Search engines are great. Put in keywords and out pop hundreds, thousands, sometimes millions of web pages. But then what? How can you effectively look at all of those pages? Maybe it's time to put people back in the equation. After all, we can still do a few things better than computers, like quickly filtering out irrelevant information. With the right tools, the computer can even help us do this more efficiently.
In this article (which is based on a more detailed paper that was presented at the 11th World Multi-Conference on Systemics, Cybernetics and Informatics), I use human-aided filtering to focus in on useful information. I have incorporated human-aided filtering into a tool for finding software plagiarism. After the tool finds similar sections of code in two programs, the human and the computer work together to pinpoint the results that are most relevant.
CodeMatch
For the past decade, I've been an expert witness in intellectual property cases and asked to examine software source code from a plaintiff or defendant to determine whether one has plagiarized code from the other. Over time, I've found that the few existing tools for plagiarism detection were too inaccurate for situations where hundreds of millions of dollars could be at stake. Consequently, I developed my own tool called "CodeMatch" (www.safe-corp.biz/products_codesuite.htm).
CodeMatch uses four algorithms to determine the correlation between source-code files for different programs:
- Statement Correlation. A measure of the number of identical statements.
- Comment Correlation. A measure of the number of identical comments.
- Identifier Correlation. A measure of the number of identical and nearly identical identifiers.
- Instruction Sequence Correlation. A measure of the longest sequence of identical instructions.
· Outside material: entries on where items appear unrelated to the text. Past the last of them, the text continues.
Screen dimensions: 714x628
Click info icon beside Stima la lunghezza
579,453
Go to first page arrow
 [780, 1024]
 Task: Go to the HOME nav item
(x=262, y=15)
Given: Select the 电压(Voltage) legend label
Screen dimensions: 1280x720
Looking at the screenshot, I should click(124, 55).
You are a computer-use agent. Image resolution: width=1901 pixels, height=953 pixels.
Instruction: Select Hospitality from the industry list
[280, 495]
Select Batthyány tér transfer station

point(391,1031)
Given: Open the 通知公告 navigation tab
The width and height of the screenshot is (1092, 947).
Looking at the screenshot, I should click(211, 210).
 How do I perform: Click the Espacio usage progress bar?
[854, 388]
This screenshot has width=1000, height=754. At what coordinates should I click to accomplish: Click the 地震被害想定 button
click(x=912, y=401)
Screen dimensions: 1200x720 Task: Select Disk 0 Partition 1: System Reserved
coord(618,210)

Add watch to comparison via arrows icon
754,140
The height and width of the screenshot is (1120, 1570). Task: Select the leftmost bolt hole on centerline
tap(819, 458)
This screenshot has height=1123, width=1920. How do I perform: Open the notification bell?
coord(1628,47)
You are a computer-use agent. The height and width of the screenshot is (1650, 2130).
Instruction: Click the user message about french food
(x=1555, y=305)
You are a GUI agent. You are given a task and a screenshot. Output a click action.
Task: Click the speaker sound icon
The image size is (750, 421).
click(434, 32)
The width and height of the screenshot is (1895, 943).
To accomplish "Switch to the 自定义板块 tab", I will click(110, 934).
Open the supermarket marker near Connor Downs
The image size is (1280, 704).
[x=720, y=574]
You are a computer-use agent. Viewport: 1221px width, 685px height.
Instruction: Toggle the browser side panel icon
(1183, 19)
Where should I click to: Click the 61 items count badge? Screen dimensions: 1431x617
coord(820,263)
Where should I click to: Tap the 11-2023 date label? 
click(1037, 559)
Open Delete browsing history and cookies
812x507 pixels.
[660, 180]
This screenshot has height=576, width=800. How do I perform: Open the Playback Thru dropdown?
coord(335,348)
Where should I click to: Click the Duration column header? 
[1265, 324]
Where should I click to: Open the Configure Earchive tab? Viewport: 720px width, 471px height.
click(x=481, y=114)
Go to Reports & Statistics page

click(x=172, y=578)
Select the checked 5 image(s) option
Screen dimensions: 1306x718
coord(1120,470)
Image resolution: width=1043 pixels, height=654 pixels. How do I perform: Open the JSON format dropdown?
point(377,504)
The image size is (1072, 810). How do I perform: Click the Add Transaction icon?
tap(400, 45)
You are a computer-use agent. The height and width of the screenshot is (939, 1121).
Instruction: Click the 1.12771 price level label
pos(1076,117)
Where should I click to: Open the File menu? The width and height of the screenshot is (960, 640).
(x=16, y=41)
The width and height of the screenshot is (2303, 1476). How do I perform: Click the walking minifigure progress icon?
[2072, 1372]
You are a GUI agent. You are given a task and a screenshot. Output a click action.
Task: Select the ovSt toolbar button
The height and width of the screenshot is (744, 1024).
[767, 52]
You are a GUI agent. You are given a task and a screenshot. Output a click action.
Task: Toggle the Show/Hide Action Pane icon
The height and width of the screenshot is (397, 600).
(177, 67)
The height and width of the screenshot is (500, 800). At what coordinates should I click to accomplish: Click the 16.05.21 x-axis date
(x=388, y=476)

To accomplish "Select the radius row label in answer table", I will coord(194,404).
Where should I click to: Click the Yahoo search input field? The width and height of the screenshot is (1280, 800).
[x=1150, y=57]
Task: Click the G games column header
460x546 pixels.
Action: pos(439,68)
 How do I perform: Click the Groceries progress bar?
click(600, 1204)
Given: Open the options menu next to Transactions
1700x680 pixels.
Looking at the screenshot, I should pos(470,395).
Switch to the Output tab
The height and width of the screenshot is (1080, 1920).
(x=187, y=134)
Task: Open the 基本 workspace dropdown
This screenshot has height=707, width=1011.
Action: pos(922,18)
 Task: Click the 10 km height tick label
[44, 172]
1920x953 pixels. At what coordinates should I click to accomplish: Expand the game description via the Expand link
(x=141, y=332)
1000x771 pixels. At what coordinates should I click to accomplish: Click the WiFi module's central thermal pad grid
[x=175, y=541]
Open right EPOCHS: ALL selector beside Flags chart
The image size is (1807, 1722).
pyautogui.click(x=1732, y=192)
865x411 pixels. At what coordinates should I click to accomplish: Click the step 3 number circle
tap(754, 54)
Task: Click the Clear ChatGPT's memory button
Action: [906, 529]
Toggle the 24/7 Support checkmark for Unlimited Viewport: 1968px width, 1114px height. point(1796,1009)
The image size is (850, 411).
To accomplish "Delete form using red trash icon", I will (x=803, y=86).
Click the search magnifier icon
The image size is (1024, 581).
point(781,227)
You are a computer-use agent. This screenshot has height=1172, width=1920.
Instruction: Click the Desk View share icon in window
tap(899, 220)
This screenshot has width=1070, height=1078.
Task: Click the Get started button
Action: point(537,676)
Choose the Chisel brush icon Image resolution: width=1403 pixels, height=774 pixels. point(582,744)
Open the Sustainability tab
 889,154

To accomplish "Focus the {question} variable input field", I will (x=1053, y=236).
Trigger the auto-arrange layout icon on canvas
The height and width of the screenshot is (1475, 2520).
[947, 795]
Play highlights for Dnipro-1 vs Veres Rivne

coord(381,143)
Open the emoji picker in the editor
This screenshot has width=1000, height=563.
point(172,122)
After using CodeMatch on a number of cases, I found that although it had great accuracy, it shared one deficiency with the other toolstoo much output. After examining the results, I often found information that was not relevant to the particular case on which I was working. Because a large comparison could take a week for results, it was impractical to rerun the comparison using new settings. I began to spend time manually filtering the results to obtain a more manageable and more relevant set of results. The main purpose of CodeMatch was to reduce the time I spent looking at lines of code. While it did reduce my time by at least an order of magnitude from manually examining code files, I now wanted to reduce the time I spent poring over the results. (My wife thinks this is a bit crazy since I get paid per hour.)